Activity: Only the lines running from the line with "Task: Click the coverage map icon in toolbar" to the end of the listing below should be copied, exactly, without pictures.

Record extracts:
[Start of section]
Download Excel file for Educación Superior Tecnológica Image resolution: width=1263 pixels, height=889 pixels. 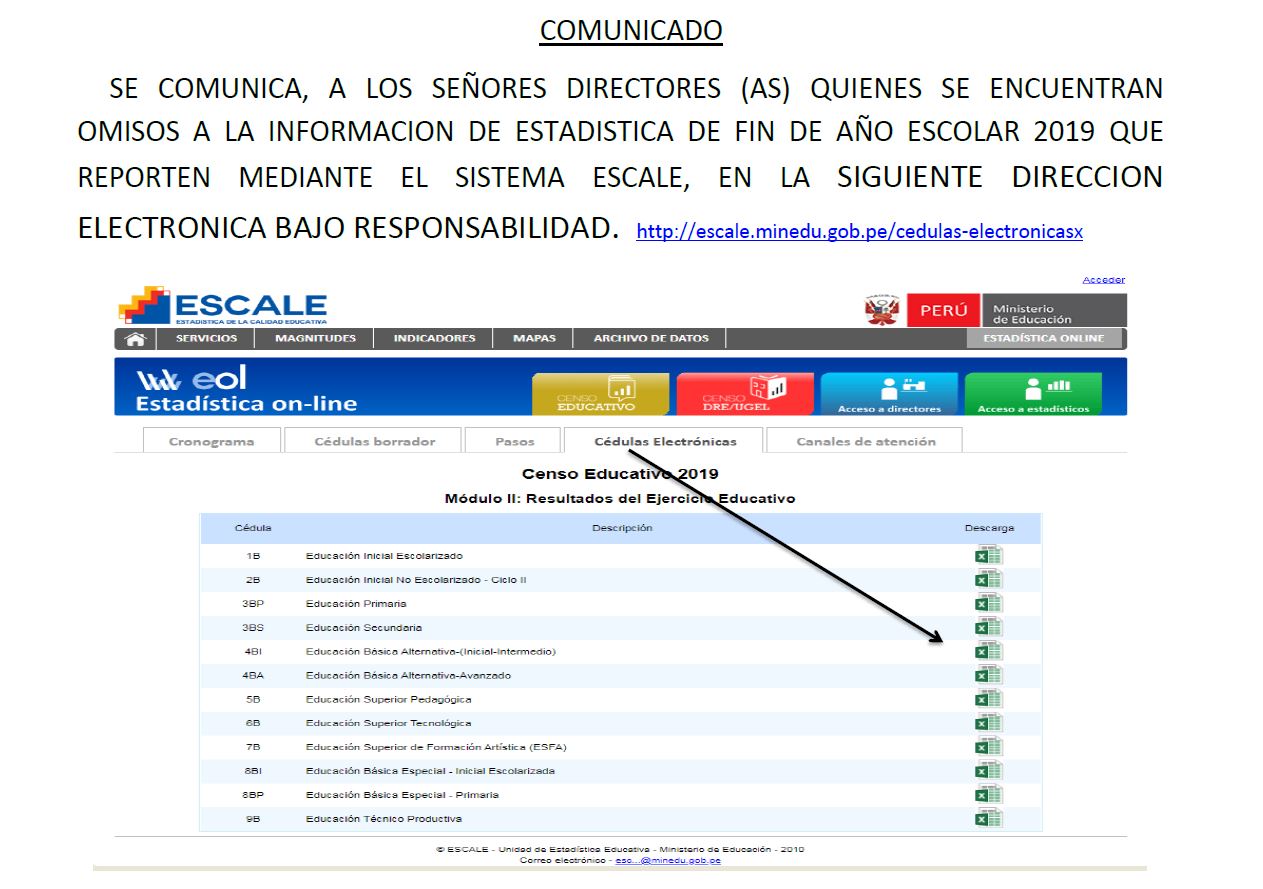988,723
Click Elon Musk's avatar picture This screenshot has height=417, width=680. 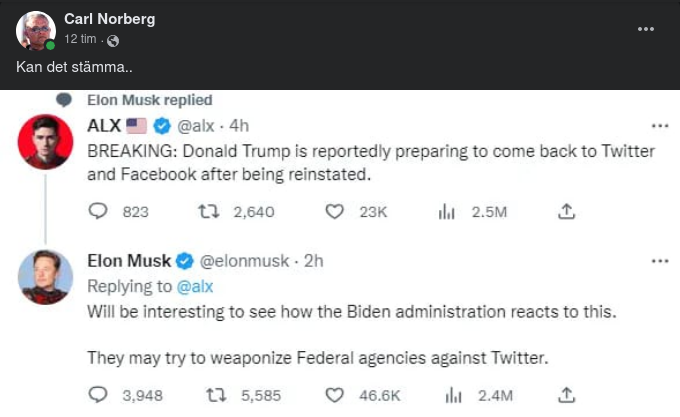(x=44, y=277)
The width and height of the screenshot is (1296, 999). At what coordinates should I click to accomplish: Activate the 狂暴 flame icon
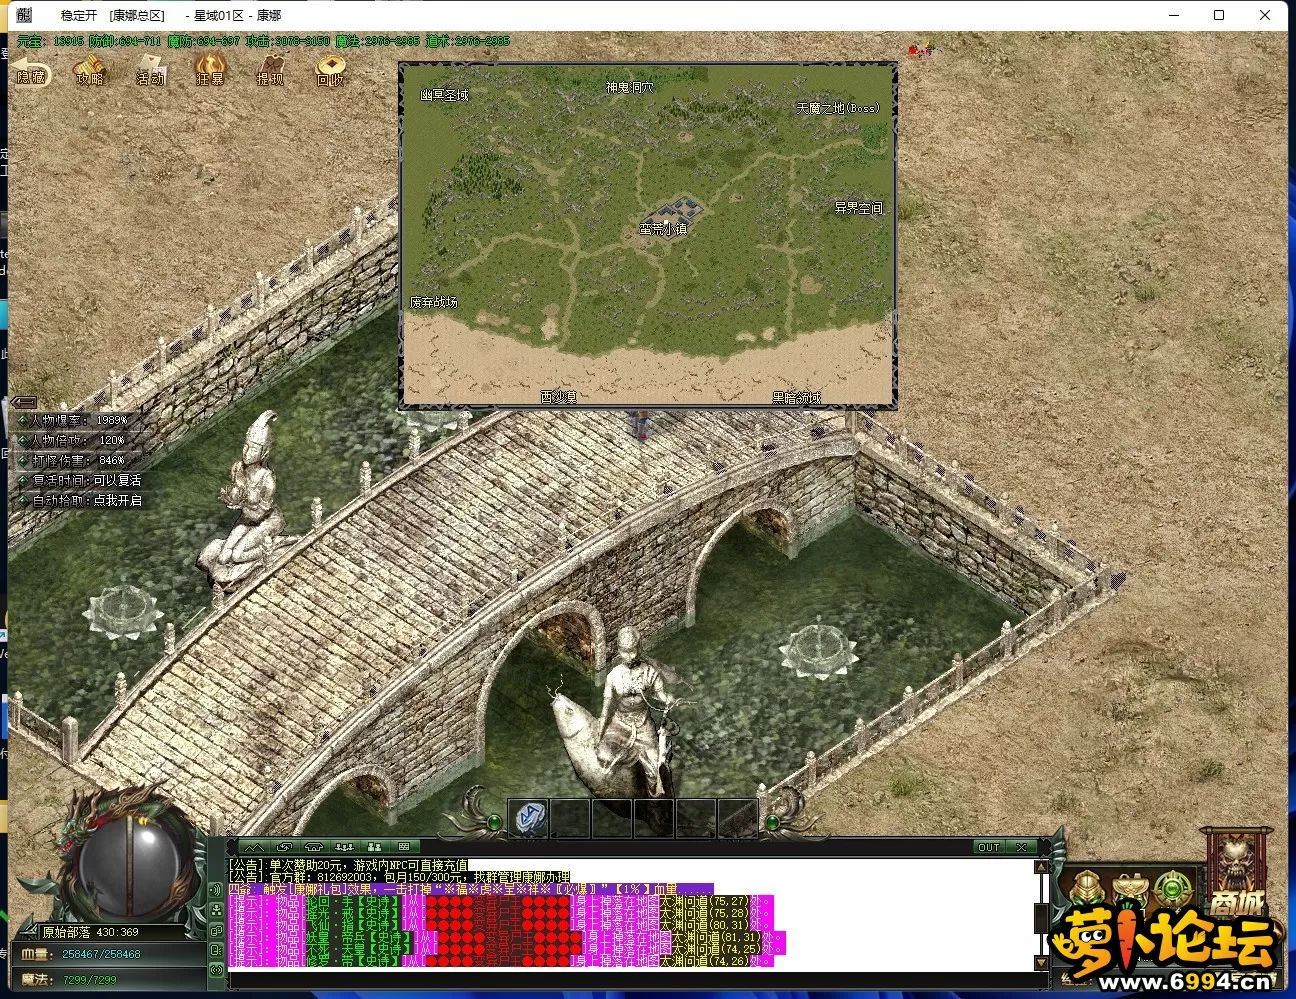pos(210,70)
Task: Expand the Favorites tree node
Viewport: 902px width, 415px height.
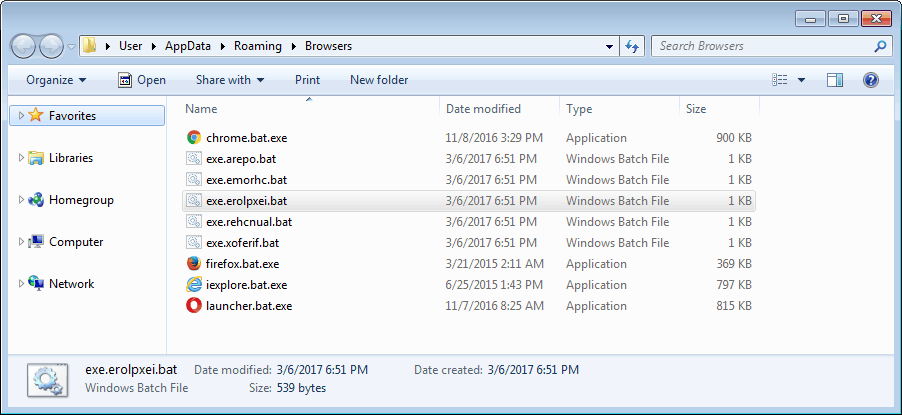Action: click(21, 116)
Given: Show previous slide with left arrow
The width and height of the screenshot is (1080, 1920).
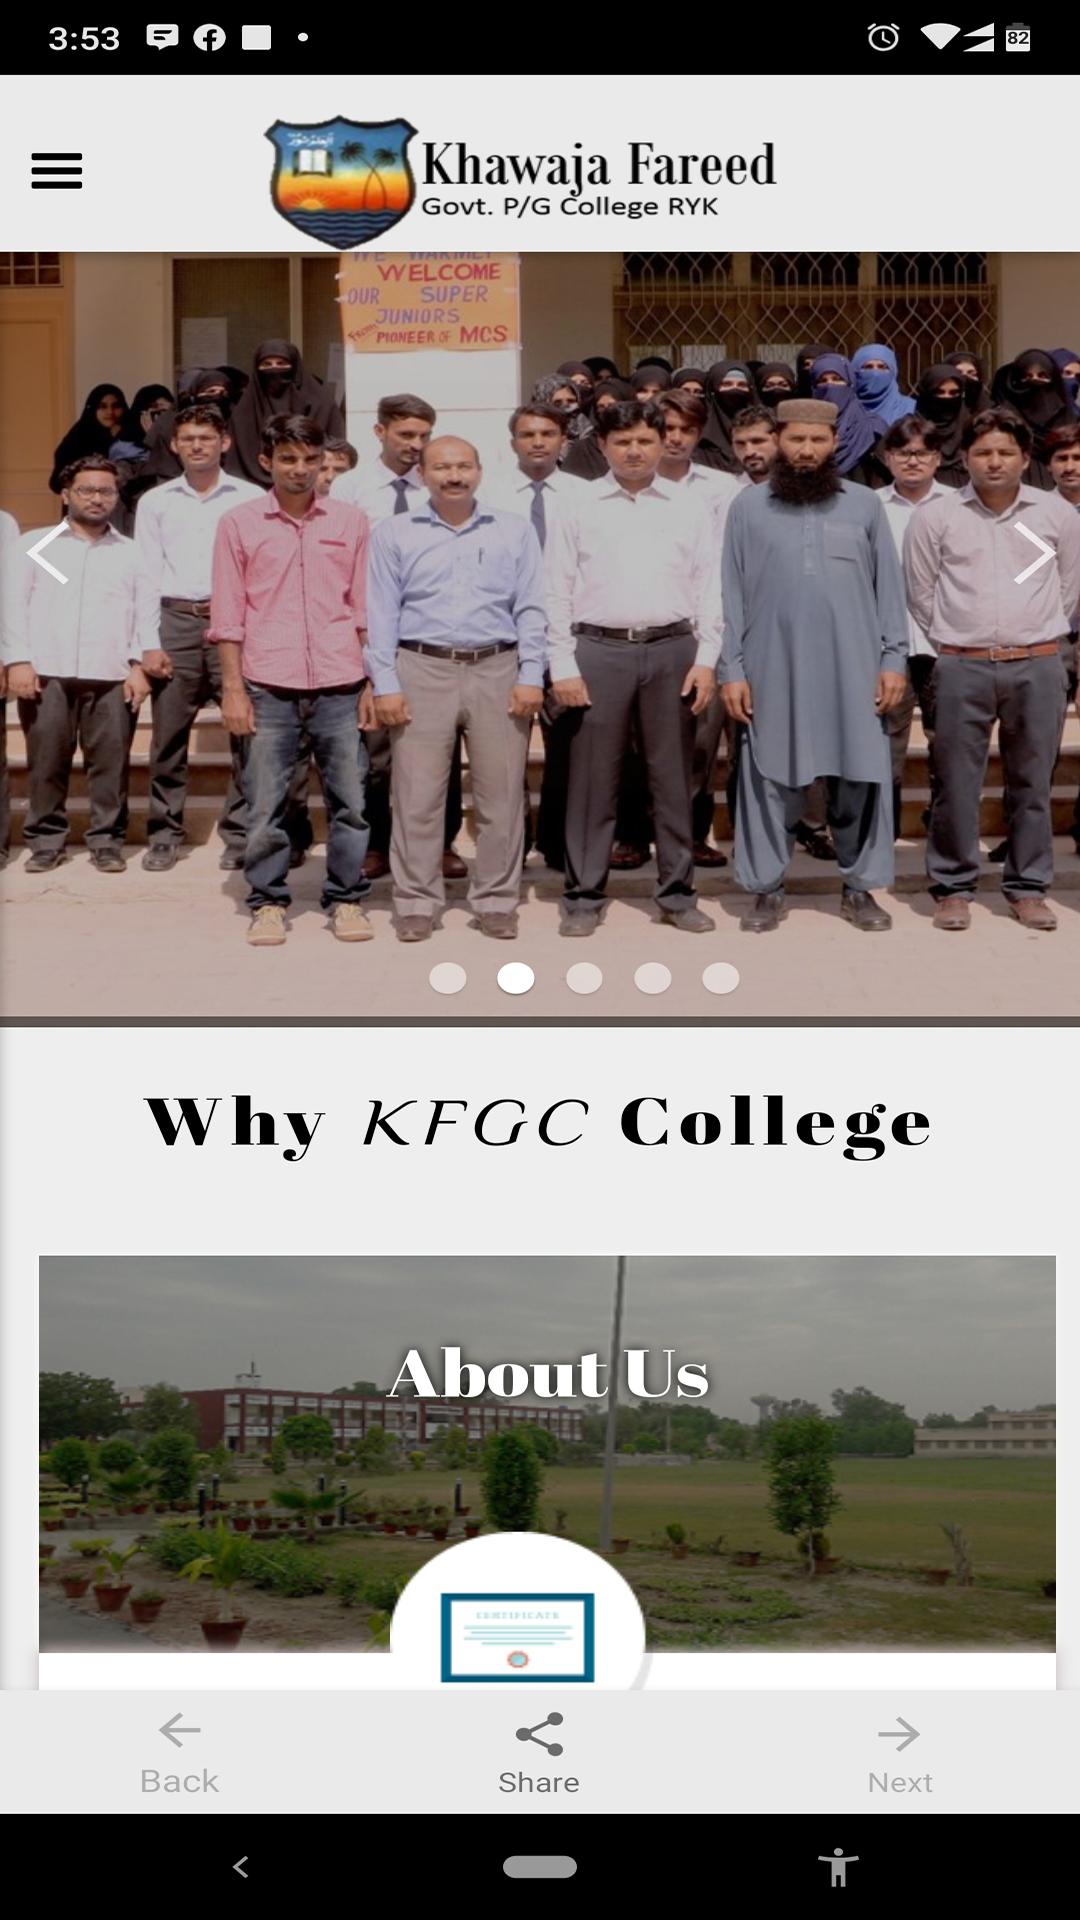Looking at the screenshot, I should pos(47,552).
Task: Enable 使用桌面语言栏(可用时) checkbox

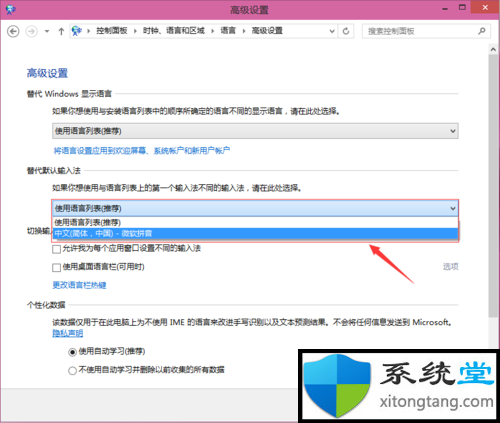Action: (56, 267)
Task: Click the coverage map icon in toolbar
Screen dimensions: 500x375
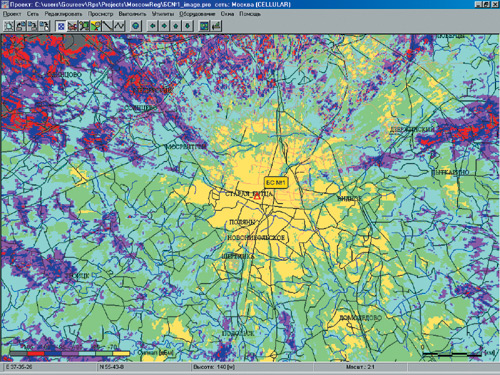Action: click(x=204, y=26)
[End of section]
Response area:
Task: Click the coverage map icon in toolbar
Screen dimensions: 500x375
Action: click(x=204, y=26)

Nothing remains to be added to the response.